Incompreensível reconciliação
Pedro J.
Bondaczuk
O presidente norte-americano, Ronald Reagan, usou, desde o
início, quando marcou o compromisso em sua agenda de visitas à Europa, o
pretexto de “reconciliação” com a Alemanha para justificar a controvertida
cerimônia em que participará, hoje, durante dez minutos, num cemitério militar
alemão ocidental.
Na oportunidade, colocará, na
companhia do chanceler germânico, Helmut Kohl, uma coroa de flores num túmulo
de uma das milhões de vítimas militares da Segunda Guerra Mundial. Até aí, tudo
bem.
Acontece que, nesse cemitério
acanhado, da pequenina cidade de Bitburg, estão sepultados os corpos de pelo
menos 49 ex-oficiais da temível e execrada SS nazista, a menina dos olhos do
ex-ditador Adolf Hitler, encarregada de executar o serviço sujo, de repressão à
população civil, desse regime de tão trágica lembrança para a humanidade.
Uma coisa que os observadores não
entenderam é esse pretexto usado, de reconciliação. Com quem? Com o povo alemão não
pode ser, pois com a moderna Alemanha Ocidental, fruto da visão de estadistas
do porte de um Konrad Adenauer, nem os EUA, e muito menos a comunidade mundial,
têm qualquer espécie de dívida a cobrar.
Os rancores e ressentimentos
existentes são contra um determinado regime que brotou, como terrível erva
venenosa, no seio de uma civilização tão pujante, que já forneceu gênios e
santos, como um Albert Einstein e um Albert Schweitzer, este último um dos
exemplos mais notáveis de solidariedade humana através da História, tendo dedicado
seis décadas de sua vida à assistência gratuita e espontânea de leprosos, na
perdida localidade africana de Lambaréne.
Reconciliar-se com a moderna
Alemanha Ocidental é um sofisma de Reagan, já que, desde 1954, quando do
aparecimento desse modelar país, não há nada que possa desabonar tanto o seu
governo, quanto o seu povo. Nem é contra o regime de Bonn, ou contra a
população atual de alemães ocidentais que, tanto a comunidade judia mundial,
quanto as pessoas de bom-senso e espírito de justiça, se voltam. Portanto, não
há motivo algum que justifique uma reconciliação.
O que o presidente
norte-americano fará, simbolicamente, isto sim, será um resgate da memória
nazista, justificando, tacitamente, seus horrendos atos (os quais nos recusamos
a reportar, tal a sua bestialidade e insânia), reconhecendo-os como
indesejáveis, mas normais, atos de guerra.
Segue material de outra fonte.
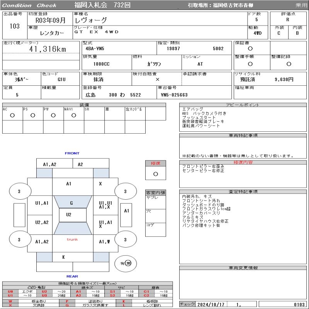Click the Condition Check title text

29,5
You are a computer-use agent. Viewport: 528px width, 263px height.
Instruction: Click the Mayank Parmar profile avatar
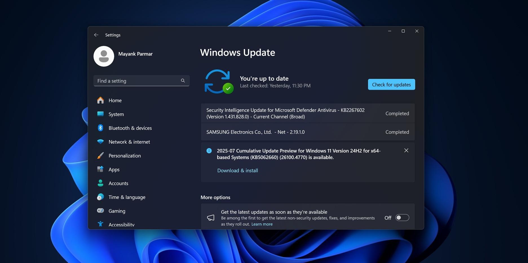103,56
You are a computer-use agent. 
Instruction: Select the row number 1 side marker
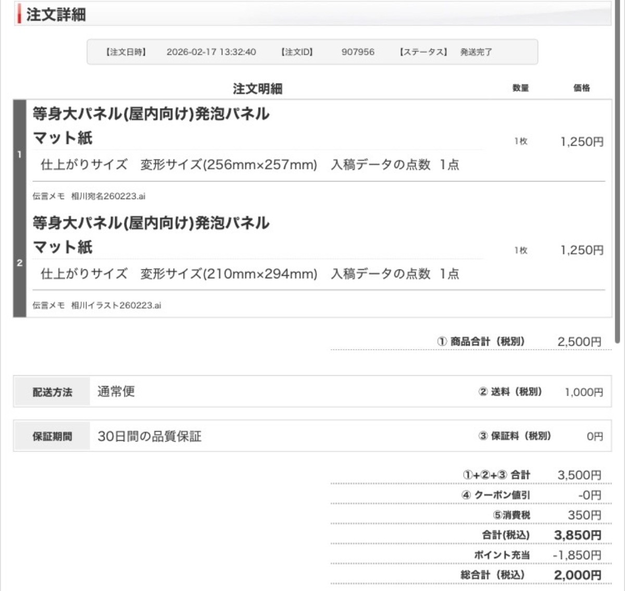pos(20,154)
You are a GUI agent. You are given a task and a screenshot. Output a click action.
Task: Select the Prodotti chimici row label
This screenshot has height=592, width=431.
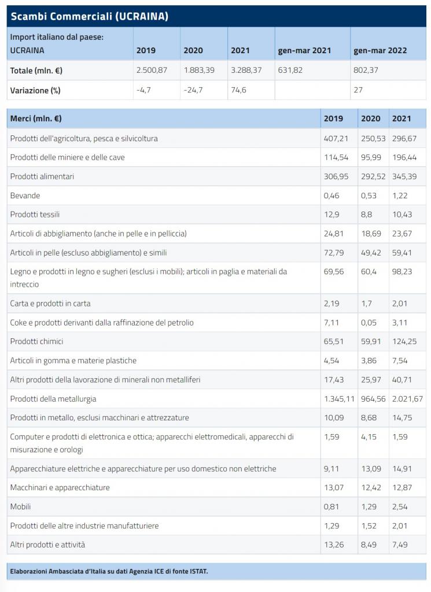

Trucidar anciãos indefesos e
crianças recém-nascidas pode ser classificado como tal? Buscar anular todo um
povo, cremando os seus restos mortais e expropriando os seus bens, seus nomes,
sua posição social e até sua lembrança pode ter essa conotação?
Pois foi isso que 49 dos
homenageados de hoje, pelo líder de um dos países que ajudaram a livrar a
humanidade desse indizível flagelo, fizeram. E, reconciliar-se com o nazismo é
admiti-lo em pé de igualdade com os povos defensores dos anseios de liberdade.
Que soldados dos EUA tenham
visitado o cemitério de Bitburg, por todos esses anos, conforme Reagan e Kohl
argumentam, é aceitável e compreensível. Esse, sim, pode ser classificado como
um ato de perdão da parte ofendida à ofensora, composta de criminosos
insensatos. Mas que um presidente norte-americano, que representa não a sua
pessoa, mas a pátria da democracia, faça o mesmo., é injustificável e
inadmissível.
(Artigo publicado na página 17, Internacional, do Correio Popular, em 5
de maio de 1985).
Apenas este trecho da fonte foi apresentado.